Nampak dengan jelas, properti dapur yang tradisional itu menjadi simbolisme “Tanah Ibu, Tanah Rempah” tersebut sebagai bentuk interpretasinya.
Bermula dari aktor perempuan sebagai penerus keturunan ibu di Minangkabau, yang selalu dengan ekspresi tatapan kosong dan mengeluh, menandakan bentuk beban yang ditanggung sepeninggal ibunya yang telah lebih dulu menanggung beban.
Lada yang digunakan menunjukkan kesibukan perempuan mengolah lada sebagai hasil panennya yang akan dijual rugi kepada VOC tersebut.
“Saat aktor sedang menampi dengan nyiru, itu menunjukkan bahwa pada dasarnya perempuan Minangkabau hanya bekerja di dapur saja, untuk membuat dan mengolah masakan. Tapi kedatangan VOC merusak tatanan adat dan budaya. Membuat perempuan ikut terlibat ke dalam aktivitas para laki-laki di Minangkabau,” kata Thendra menjelaskan.
Lalu saat aktor mulai bermain dengan ketiding, di sana mulai tampak tanda bahwa perempuan itu telah merasakan beban yang ditanggung di tanahnya sendiri oleh kedatangan VOC tersebut.
Sambil membawa tempeyen, menyimbolkan tanah sebagai kepemilikan perempuan di Minangkabau, malah menjadi siksaan tersendiri baginya, karena tanah hanya sebagai wadah untuk menguntungkan VOC semata, meski tanah itu milik masyarakat Minangkabau pada umumnya. VOC hanya menipu daya dengan mengambil tanaman rempah dengan murah di atas tanah masyarakat Minangkabau.
“Tanah Ibu, Tanah Rempah”, sebuah pertunjukan yang benar-benar membawa khalayak masuk dan merasakan bagaimana sejarah itu, meski khalayak tidak terlibat dalam peristiwa sejarahnya. Tapi, khalayak dapat membayangkan, betapa beratnya beban yang diterima dan ditanggung oleh masyarakat Minangkabau, khususnya perempuan Minangkabau sebagai penguasa tanah.

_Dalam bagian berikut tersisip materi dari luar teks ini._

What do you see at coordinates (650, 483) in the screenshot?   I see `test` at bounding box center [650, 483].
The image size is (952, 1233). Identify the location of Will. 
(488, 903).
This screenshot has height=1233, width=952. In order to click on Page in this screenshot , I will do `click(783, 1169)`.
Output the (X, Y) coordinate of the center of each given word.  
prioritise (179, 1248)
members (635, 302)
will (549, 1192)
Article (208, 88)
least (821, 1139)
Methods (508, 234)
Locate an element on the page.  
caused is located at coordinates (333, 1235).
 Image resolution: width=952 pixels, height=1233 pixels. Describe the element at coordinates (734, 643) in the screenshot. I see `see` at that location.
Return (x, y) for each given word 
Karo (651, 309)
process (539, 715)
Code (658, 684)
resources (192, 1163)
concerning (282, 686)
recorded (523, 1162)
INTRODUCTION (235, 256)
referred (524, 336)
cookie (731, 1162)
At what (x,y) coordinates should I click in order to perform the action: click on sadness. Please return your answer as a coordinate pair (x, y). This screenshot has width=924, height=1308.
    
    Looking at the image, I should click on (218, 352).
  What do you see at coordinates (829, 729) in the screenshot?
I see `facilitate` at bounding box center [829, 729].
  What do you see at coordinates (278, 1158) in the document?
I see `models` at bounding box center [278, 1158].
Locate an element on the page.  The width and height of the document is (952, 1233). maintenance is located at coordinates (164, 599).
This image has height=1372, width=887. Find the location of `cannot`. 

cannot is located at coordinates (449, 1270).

Dan setidaknya performing art “Tanah Ibu, Tanah Rempah” ini dapat memantik khalayak untuk dapat menjadikan hal itu sebagai pelajaran untuk dapat terbebas dari tekanan-tekanan yang ada, serta bagaimana kita bisa memberikan perubahan baru untuk ke depannya bagi generasi sekarang.